EDITOR’S NOTE: This is the final installment in a two-part series on clinical documentation integrity (CDI) in the emergency department (ED).

It is my opinion that investing CDI resources into the neglected stepchild that is the hospital system ED is a worthwhile endeavor.

Getting diagnoses captured early and repeatedly creates performance improvement. Even more importantly, improved documentation improves patient care, and that is the overarching goal of all healthcare institutions.

There are three main concerns when discussing ED CDI:

  1. When and how to do it?
  2. Independent or combined with case management (CM)?
  3. Which conditions to focus on?

The answer to “concurrent or retrospective” is …yes. If you can station personnel in the ED for part of the day, you can perform concurrent querying, education, and training for the times when no one is present. Expect it to take longer for the ED and CDI folks to get to know one another; EPs work shifts, there are often part-timers or locum tenens, and their schedules may not be as predictable or regular as that of a hospitalist working seven days in a row.

Opportunities for querying are likely to be numerous and rapid-fire in the ED setting, depending on the census. CDI specialists (CDISs) should log their queries to be able to analyze their return on investment. Expect a high yield.
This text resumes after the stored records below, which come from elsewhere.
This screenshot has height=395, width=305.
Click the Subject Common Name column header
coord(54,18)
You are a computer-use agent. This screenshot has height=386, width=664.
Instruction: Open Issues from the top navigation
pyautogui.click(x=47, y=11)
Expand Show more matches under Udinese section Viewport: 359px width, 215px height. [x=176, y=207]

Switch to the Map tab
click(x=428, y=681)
In an ED with multiple healthcare providers (HCPs), education about a specific patient and a specific topic represents an opportunity to teach multiple providers at the same time. This may involve HCPs tasked with the same patient (resident and attending), like when rounding on the floor, or there may be an exemplary case so significant that the CDIS expands the education to include others on duty who are not caring for that patient. EPs, like other HCPs, prefer case-based practical education to theory. However, there may be occasion to hold impromptu education sessions during lulls in the patient flow.

Emergency physicians (EPs) and other emergency HCPs, such as emergency residents, physician assistants, and nurse practitioners, are great at generalization. If you teach them to specify the type of fracture of a patient’s ankle and why, they will carry the practice on to other fractures. If you teach them the terminology of “functional quadriplegia” at 2:30 p.m. on a Tuesday, they will use it on an appropriate patient at 4 a.m. the following Saturday night shift.
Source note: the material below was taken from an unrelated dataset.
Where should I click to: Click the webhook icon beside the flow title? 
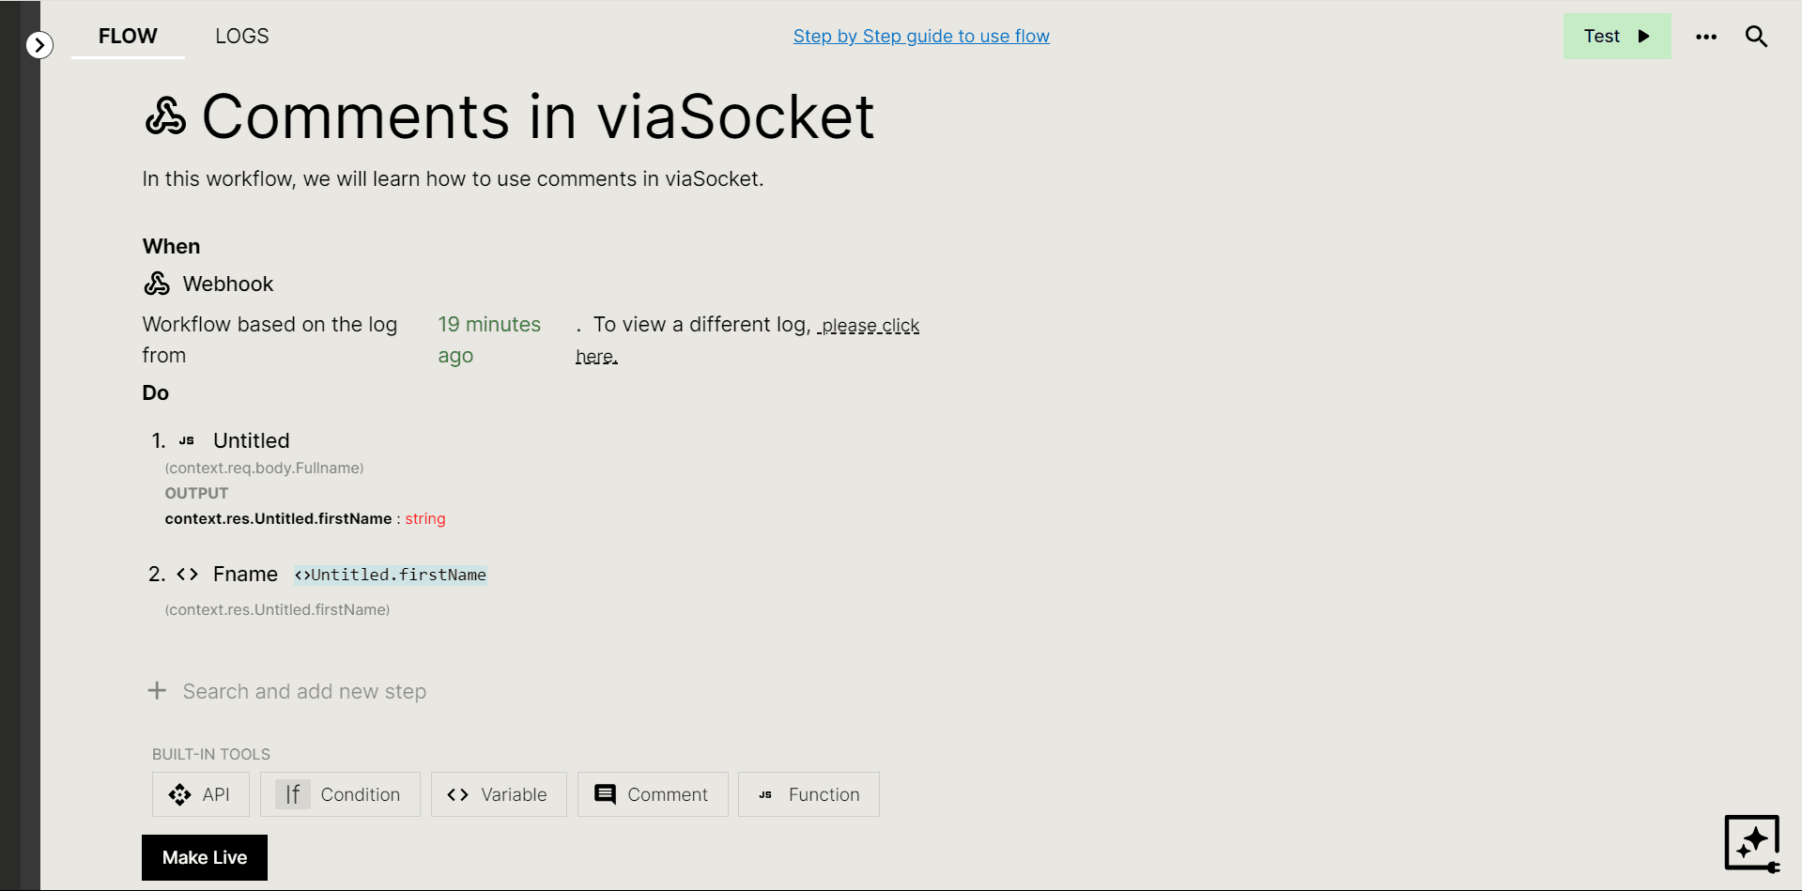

Retrospective queries may be a little more challenging and require some system jerry-rigging. First, EPs have to be taught what a query is and what to do about it. There must be some mechanism to create an addendum or append their record, because the patient will no longer be in the ED or under their care. In my system, I created a “Documentation Clarification Note,” which made it palatable to generate post-discharge documentation.

If you use an interfaced query system, the EP needs to build in time to address any query that pops up, either during the shift or between shifts. EPs often don’t use the system email, so you may need to find a way to let them know they have a query. Most EDs have some mechanism of communication; you have to know that there is a potluck dinner on Thanksgiving and who to tell what you are bringing! The CDIS may need to write a note and put it in the EP’s mailbox, saying “please check the electronic query system for a query.”

In an ED that has residents or mid-level providers, CDI needs to decide if the query goes to them or the supervising/attending physician. If it’s the latter, you might be able to catch the HCP between draft documentation and finalization, meaning no formal addendum is required.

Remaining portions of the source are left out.